From the Ace Newsletter Archives: November 2006
The Summer of love
The summer of 2006 goes into my memory as the most rewarding of my career: after years of design & development my cycle-car project has born fruit, and what unexpectedly delicious fruit it has proven to be!
Riding with the King
Somewhere along the way, producing the cycle-car had become an obsession, fueled in part by a number of test drives in a Triking, generously loaned to by by my friend, David. This vehicle allowed a taste of the cycle-car experience and hinted at where I hoped my project was leading. The Triking was great fun, but, with a borrowed car I could never bring myself to put my foot into it or explore the limits of traction or handling: that would have to wait for the completion of the ACE prototype in the spring of 2007.
After 1 year of testing & revision which included: two versions of HD engines & motor mounts, castor & tie rod angle revisions, spring & dampening rate changes, three versions of primary drive, transmission ratio changes & cluster rework the ACE was reassembled in the spring and one again taken out for another tentative test drive. At first, I refused to believe the results, after a few miles there came an “Oh my God” revelation…this is what a cycle-car can feel like: light, crisp steering, smooth power everywhere, steady mirrors, powerful linear
brakes and confidence inspiring stability both at highway speeds and cornering! Rather than taking the car down for “tarting up” with paint, chrome & upholstery, I made the decision to do as much testing as possible through the summer.
Since Patty & I are booked continuously with sidecar orders, the testing went like this: almost every weekday afternoon, just before quitting time, I fired up the ACE and rocketed across the I-90 bridge to Mercer Island where an unbelievable 12 mile circuit of asphalt switchbacks
provide a workout for any car & driver with sporting pretension. I’ve driven this road since high school with a collection of vehicles including MG’s, Minis, Lotus and many motorcycles & sidecar outfits. Never have I felt the confidence and fun factor that I experience driving the ACE. The speed here are probably only 20-40 mph but the sequence of corners which would generally require quick dabs at the brakes & squealing tires in most cars can be seamlessly woven together in the ACE by simply feathering the throttle and pointing the wheels. A friend of mine who made a feeble attempt top follow the ACE through here on his
motorcycle termed it “A holy terror!”
Further out I-90 is the exit to my secret back road: for limbering-up early morning runs on weekends. This road is 10 miles or so of roller-coaster asphalt meandering through a forest. It’s much faster, but blind curves offer elevation changes and challenge your nerve: the ACE is
in it’s element here. Finally, my touring itinerary: most Saturdays & Sundays throughout the summer, I tossed a sack lunch and camera into the ACE and fired it up in the predawn darkness for a day of testing on some of the most famous & challenging roads the Pacific Northwest has to offer. Some of the roads I covered are: North Cascades Hiway, Steven’s Pass, Mt. Rainier – Sunrise & Paradise, Hurricane Ridge, Lake Crescent, Chuckanut Drive, Snoqualmie Pass, Chinook Pass, Hiway 101, Hood Canal.
High School Fantasy
These amazing driving experiences, in a vehicle of my own manufacture, are the realization of a dream I’ve harbored since high school and already justify the economic and emotional investment in my cycle-car project …. but I won’t stop here: I have told a few friends
“it’s so good, I can’t not build it!”
Throughout this testing (2k + miles) I would characterize my driving as “kind to the engine & harsh with everything else.” My goal was to sample the car under many conditions, rack up mileage and uncover any deficits.
Nuts & Bolts
Two remaining problems were identified and are being addressed: 1) A commercial component in the primary drive eventually failed and will be replaced by a new design with a much greater service factor. 2) The twin-plate rally clutch still proves to be difficult to modulate, even with specially produced driven plates. A far more tractable, larger diameter single plate clutch will be used in production vehicles.

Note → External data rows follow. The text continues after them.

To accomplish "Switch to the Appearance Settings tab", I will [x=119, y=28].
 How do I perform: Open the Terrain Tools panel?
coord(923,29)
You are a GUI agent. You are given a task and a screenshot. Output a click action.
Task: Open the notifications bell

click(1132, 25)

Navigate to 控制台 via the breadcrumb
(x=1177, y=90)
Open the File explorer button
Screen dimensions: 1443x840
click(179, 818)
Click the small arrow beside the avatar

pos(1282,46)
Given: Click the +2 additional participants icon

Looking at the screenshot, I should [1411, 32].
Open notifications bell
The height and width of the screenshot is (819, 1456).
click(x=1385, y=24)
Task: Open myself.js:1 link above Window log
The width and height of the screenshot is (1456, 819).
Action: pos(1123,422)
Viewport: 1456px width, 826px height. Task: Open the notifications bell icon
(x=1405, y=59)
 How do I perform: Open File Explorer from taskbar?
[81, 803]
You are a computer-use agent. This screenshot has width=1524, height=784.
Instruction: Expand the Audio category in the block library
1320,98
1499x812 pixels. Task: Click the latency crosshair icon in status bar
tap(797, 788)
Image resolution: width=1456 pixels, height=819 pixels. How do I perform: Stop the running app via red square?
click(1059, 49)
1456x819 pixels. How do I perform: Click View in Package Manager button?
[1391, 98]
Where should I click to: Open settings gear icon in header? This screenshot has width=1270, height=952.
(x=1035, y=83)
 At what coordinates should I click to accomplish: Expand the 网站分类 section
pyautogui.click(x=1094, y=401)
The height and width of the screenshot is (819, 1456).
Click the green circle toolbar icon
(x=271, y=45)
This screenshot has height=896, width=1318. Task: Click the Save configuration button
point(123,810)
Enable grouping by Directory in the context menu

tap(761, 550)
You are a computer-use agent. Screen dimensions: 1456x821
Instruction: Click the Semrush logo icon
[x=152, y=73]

Working drawings, chassis fixture, body molds & trunnions are complete. We’ve arranged to have our chassis tubes CNC laser-coped and CNC formed by a state of the art job shop. An auto-electric specialty firm in the east is lined up to batch produce our wiring harnesses.
The first production is underway and will consist of six rolling chassis, one of which we be finished as a demo for us. This winter will be very involving & exciting as we turn from prototype development to actual limited production.
This summer, through the courtesy & generosity of my friend Brian (owner of four vintage three wheelers), I had the rare opportunity to both ride in and drive an original 1930′s JAP powered Morgan Super-Sports. As a passenger, the car feels remarkably solid and the road-holding is marvelous for a vehicle of this vintage. As a driver, I was immediately intimidated by unfamiliar controls i.e. throttle lever on the steering wheel, brake pedal where throttle is expected, reversed gate shifter on the left etc. etc. Brian laughed good naturedly at my fumbling attempts to control the little car, and complimented me for “not killing the engine, at least.” Brian assures me the mastery comes with practice and he himself can drive the vehicle while sipping a latte!